New modeling software enables experimental volumetric design
In a revolt against the realm of the 3D renderings they feel contemporary architects are confined to working within, Matter Design‘s principals Brandon Clifford and Wes McGee founded a studio grounded in digital design that addresses the realities of materials, loads and physicality. Clifford in particular mourns the loss of our “ability to work with volume,” so much so that he spent his year as the 2011-12 LeFevre Emerging Practitioner Fellow at Ohio State University Knowlton School of Architecture researching volume in building with a special focus on stereotomy, the art of precisely carving solids. It was this research that led him to design La Voûte de LeFevre, a vaulted wooden structure that soars thanks to weight and mass, not in spite of it.
La Voûte (French for vault) is a compression-only structure, meaning there is zero tension. Think of it like the inverted spires found in Gothic cathedrals. “Those spires are not decorative,” said Clifford and McGee in an email. “They are, in fact, redirecting this thrust network down into the column. If you took the spire off the cathedral the structure would collapse” (Watch two short videos Matter Design made to illustrate this point). To design a reverse spire with a perfectly balanced weight ratio, Clifford found that the computer modeling software he needed didn’t exist, so he wrote his own. Called Thick Funicular, the program runs a particle-spring library across a desired geometry. “Each particle in the system calculates the distance from the desired geometry and then reassigns that value to its weight,” said Clifford. “It can open and close apertures to make a unit weight more or less relative to its neighbors. Once the calculation has guaranteed that a solution holds a thrust network inside its thickness, the process is complete and the units are carved with their uniquely dimensioned holes. I think the key here is to think of these holes as controlling the volume (or weight) of each unit relative to its thickness and location in the figuration of the vault.”

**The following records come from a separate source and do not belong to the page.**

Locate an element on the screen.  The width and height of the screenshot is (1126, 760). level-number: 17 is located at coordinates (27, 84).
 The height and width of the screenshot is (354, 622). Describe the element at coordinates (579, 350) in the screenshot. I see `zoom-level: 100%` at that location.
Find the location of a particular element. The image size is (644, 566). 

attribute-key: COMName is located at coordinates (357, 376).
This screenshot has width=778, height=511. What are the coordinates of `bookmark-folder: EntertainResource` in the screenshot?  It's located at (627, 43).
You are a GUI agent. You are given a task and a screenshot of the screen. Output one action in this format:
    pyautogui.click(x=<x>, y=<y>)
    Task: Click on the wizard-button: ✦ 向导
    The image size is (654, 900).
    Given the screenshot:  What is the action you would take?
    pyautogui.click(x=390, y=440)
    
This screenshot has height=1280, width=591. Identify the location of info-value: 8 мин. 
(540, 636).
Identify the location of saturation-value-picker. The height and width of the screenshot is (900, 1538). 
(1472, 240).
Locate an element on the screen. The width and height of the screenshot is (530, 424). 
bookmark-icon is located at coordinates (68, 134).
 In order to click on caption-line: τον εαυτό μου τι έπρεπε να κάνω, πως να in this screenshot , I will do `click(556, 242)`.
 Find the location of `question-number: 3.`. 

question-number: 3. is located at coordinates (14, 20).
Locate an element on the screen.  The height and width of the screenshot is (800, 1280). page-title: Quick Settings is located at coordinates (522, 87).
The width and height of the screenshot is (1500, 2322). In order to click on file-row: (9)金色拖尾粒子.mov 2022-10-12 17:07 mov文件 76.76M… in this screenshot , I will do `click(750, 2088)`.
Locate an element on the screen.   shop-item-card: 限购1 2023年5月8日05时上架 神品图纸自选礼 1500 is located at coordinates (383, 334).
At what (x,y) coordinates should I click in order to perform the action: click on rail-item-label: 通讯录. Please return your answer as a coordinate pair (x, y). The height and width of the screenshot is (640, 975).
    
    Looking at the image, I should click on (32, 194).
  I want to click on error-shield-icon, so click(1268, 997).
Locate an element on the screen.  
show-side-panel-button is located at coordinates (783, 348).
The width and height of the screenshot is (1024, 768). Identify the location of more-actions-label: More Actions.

Even though stone is traditionally used in stereotomic projects, Clifford and McGee had, among other constraints, a budget to consider, and so chose to work with Baltic birch plywood, which “is homogeneously dense and has significant self-mass.” Unfortunately, it only comes in ¾ inch sheets, hardly thick enough for La Voûte’s 2 to 12 inch-thick structure. Clifford and McGee knew they would need to glue the wood together in layers, but to reduce waste they “segmented the units, cut them from the ¾ inch sheet material and stacked them together into the rough geometry of the final unit (plus ⅛ inch for safe measure). Those sheets were then placed on the five-axis mill and carved to the precise geometries.” If you can’t wrap your head around that, watch the video of the milling process. You’ll see the five-axis Onsrud router, an incredible machine fitted with a large bit that cuts with the tip as well as with the sides, removing the most material with the minimum effort.
After it was fabricated in University of Michigan’s FABLab, where McGee is the director, it was transported to the Banvard Gallery at Ohio State University Knowlton School of Architecture. Clifford and McGee installed La Voûte from the top down using a compression ring around the perimeter of the room as a tool against which they could measure each row as they worked their way down. Like the spires of Gothic cathedrals, La Voûte was built with a vertical thrust designed to last a lifetime, but because the installation is temporary the individual units are held together with screws and wooden dowels to allow for their removal. Still, La Voûte – or rather the ability to design and fabricate a structure like it – lives on in Clifford’s remarkable new Thick Funicular program.